Chenyu Zhang ’22 shares insights from an internship with a newly listed Chinese-based internet company.

We asked rising second-year MBA students to check in from their summer internships, where they are applying the lessons of their first year at Yale SOM.

Chenyu Zhang ’25
Joint MBA-Master’s in Asset Management candidate; Silver Scholar

Internship: Equity Research, Bank of America Merrill Lynch, Hong Kong
Hometown: Wuxi, China
Pronouns: She/her/hers
Favorite SOM class: Portfolio Management in Practice

Empty airports as Hong Kong blocks entry except for work visas
Empty airports as Hong Kong blocks entry except
for work visas

This summer I interned at Bank of America Merrill Lynch Hong Kong office as an equity research summer analyst. I was with the internet team, which is one of the busiest but most interesting industry groups. The team works at fast pace and is highly collaborative. The team stays on top of everything happening in the industry each day, producing views on the market and updating clients. This summer was especially busy as much was going on in the Chinese internet industry, including policy change, product launch, and company listing/delisting,  etc.

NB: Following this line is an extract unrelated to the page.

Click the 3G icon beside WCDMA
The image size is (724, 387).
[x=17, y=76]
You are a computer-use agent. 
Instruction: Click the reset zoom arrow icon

My internship project was a stock initiation on a newly listed Chinese-based internet company. The project can be mainly divided into three parts—financial models, initiation report, and presentation slides. I started with modeling, and the key part is revenue projection. For internet companies, traffic is everything and the key driver behind revenue growth. I modeled traffic growth based on my own analysis, company management’s expectations, and benchmarking with peer companies. With three statements ready, I performed a company valuation using DCF and comps analysis. The second step was to draft the report, which is the main product by equity research. We normally pick three investment theses after carefully studying company fundamentals. Investment theses can be bourgeoning market size, increasing market share according to expectation, solid business moat, etc. Making slides is the easy part as we basically pick highlights from the report and squeeze the report into a 15-minute presentation. As I worked on the stock, we kept receiving inquiries from clients asking for investment views on the company. Our clients are mostly buy-side investors and their questions were sometimes very enlightening, providing us with new angles to view the market.

My internship was 10 weeks long and it passed by very quickly. It was a steep learning curve as I for the first time, dive into the finance industry. I appreciate how people working in this field carefully look at the market and come out with their differentiated views. I look forward to returning to the company next summer and progressing in this field.